● **Text**
The Other Child: Siblings of a Dyslexic Kid

It is homework hour again. You are sitting next to one child, sounding out the same word for the third time, holding your patience together with both hands. Across the room, your other child is quietly doing their own work, not asking for anything. And a small voice inside you says: I will get to them in a minute. Except the minute keeps getting pushed to tomorrow.

Almost every parent raising a dyslexic child alongside a sibling knows this scene. Online, a parent writes, “My younger one said, you always help her, never me.” The replies fill up fast with the same quiet ache. So if you have felt it, you are not alone, and you are not doing this wrong.

This post is about the other child. The one who is doing fine, who does not need the extra reading time, and who is carrying something anyway. We will name what they feel, why the balance tips, and small ways to even the ground, without turning your home into a scale you have to weigh every night.

Warm editorial illustration of two children as deep navy silhouettes sitting close together, the younger leaning gently on the older sibling, a soft warm orange glow behind them on a muted blue-gray background, calm and hopeful

What the Other Child Carries

A sibling rarely says the whole thing out loud. It comes out sideways, in a comment at bedtime or a sulk over something small. Underneath, it is often one of these.

Feeling invisible. The dyslexic child gets the evening help, the meetings, the worried conversations. The sibling can start to feel that being fine is the same as being unseen. They learn that needing less means getting less of you.

● **Material shown**
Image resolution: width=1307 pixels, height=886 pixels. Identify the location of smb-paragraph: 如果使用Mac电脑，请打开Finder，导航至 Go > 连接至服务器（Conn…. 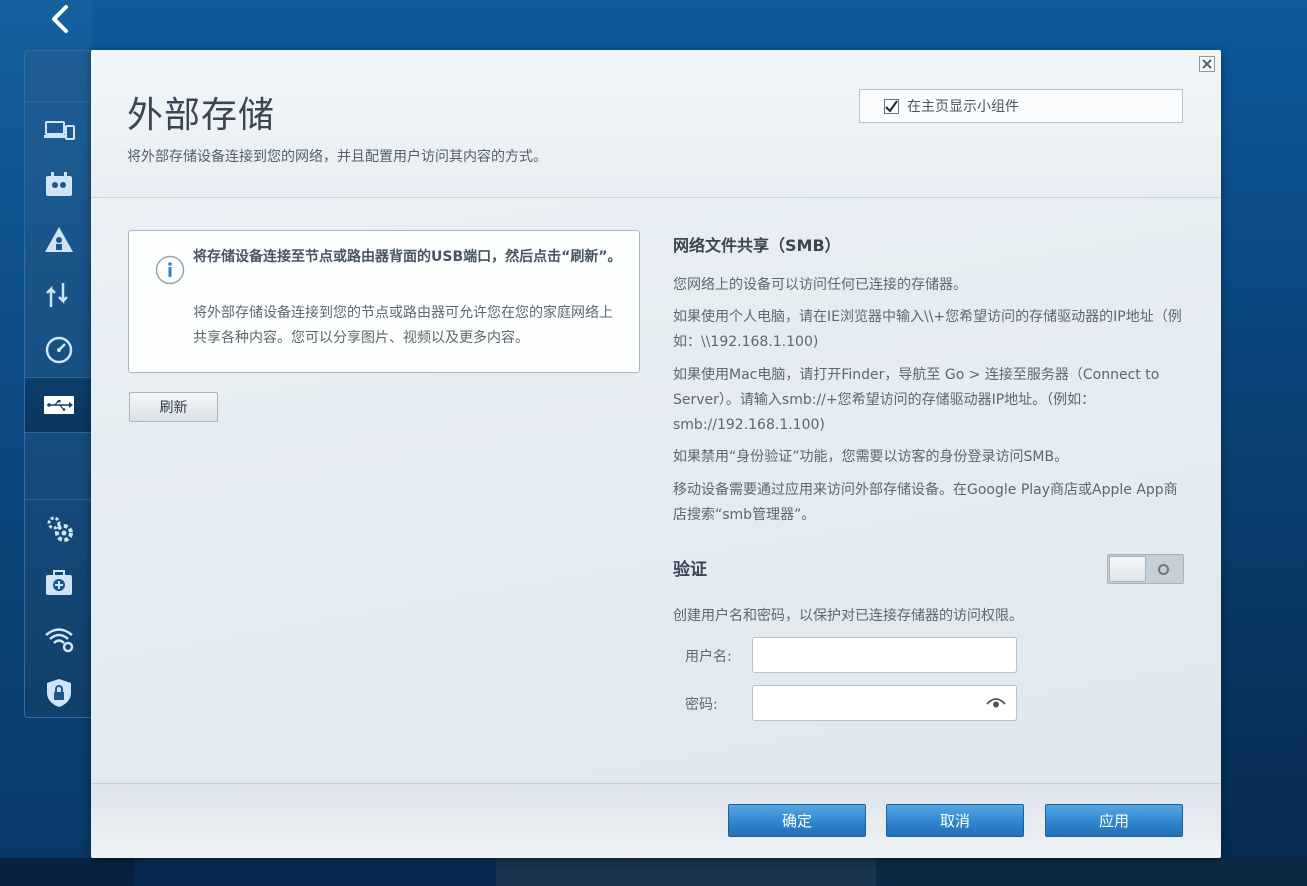
(916, 400).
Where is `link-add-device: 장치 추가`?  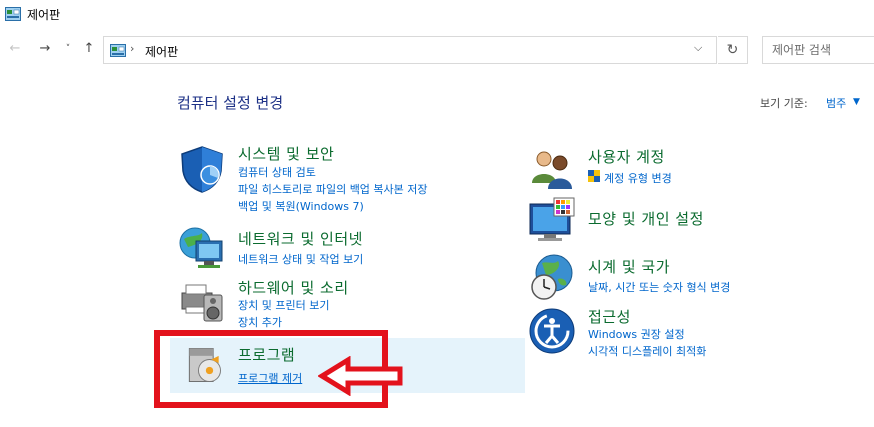
link-add-device: 장치 추가 is located at coordinates (260, 322).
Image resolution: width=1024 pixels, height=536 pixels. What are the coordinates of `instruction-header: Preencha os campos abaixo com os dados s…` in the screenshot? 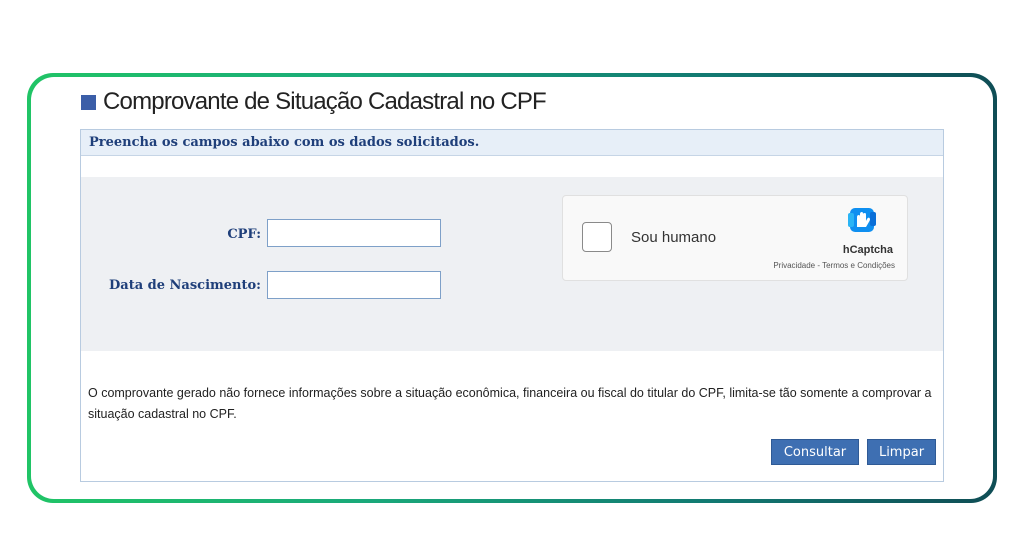 It's located at (512, 143).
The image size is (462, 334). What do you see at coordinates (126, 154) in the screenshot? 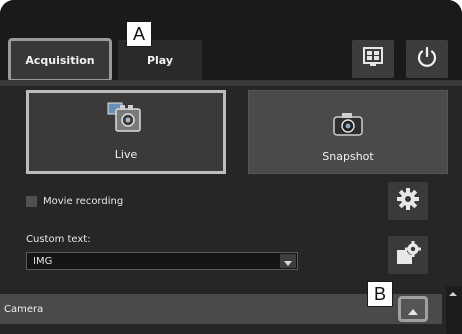
I see `live-label: Live` at bounding box center [126, 154].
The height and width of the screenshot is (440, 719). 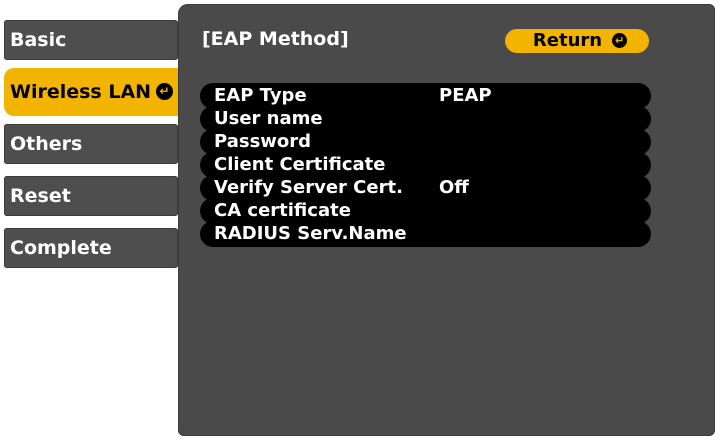 What do you see at coordinates (46, 144) in the screenshot?
I see `sidebar-item-label: Others` at bounding box center [46, 144].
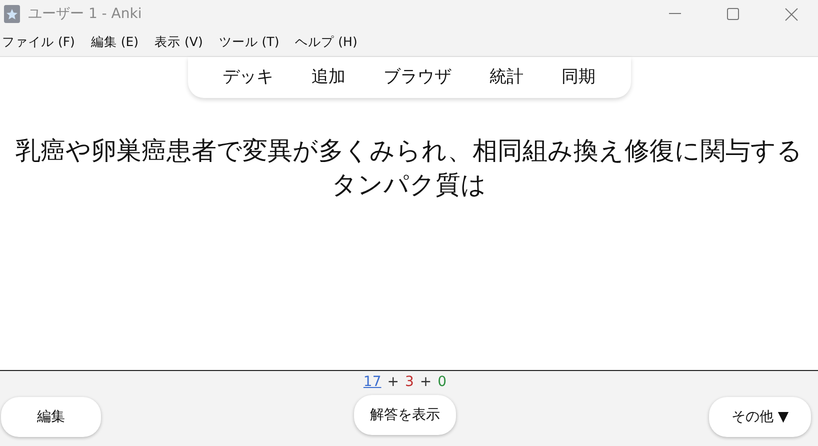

● **Questions on the material**
a: According to the siblings text, what can the sibling start to feel being fine is the same as?
b: From the siblings text, copy out the passage that begins at "Warm editorial illustration" and stops after "less of you.".
Rely on the siblings text alone, not on the data.

● **Your written answers**
a: Being unseen.

b:
Warm editorial illustration of two children as deep navy silhouettes sitting close together, the younger leaning gently on the older sibling, a soft warm orange glow behind them on a muted blue-gray background, calm and hopeful

What the Other Child Carries

A sibling rarely says the whole thing out loud. It comes out sideways, in a comment at bedtime or a sulk over something small. Underneath, it is often one of these.

Feeling invisible. The dyslexic child gets the evening help, the meetings, the worried conversations. The sibling can start to feel that being fine is the same as being unseen. They learn that needing less means getting less of you.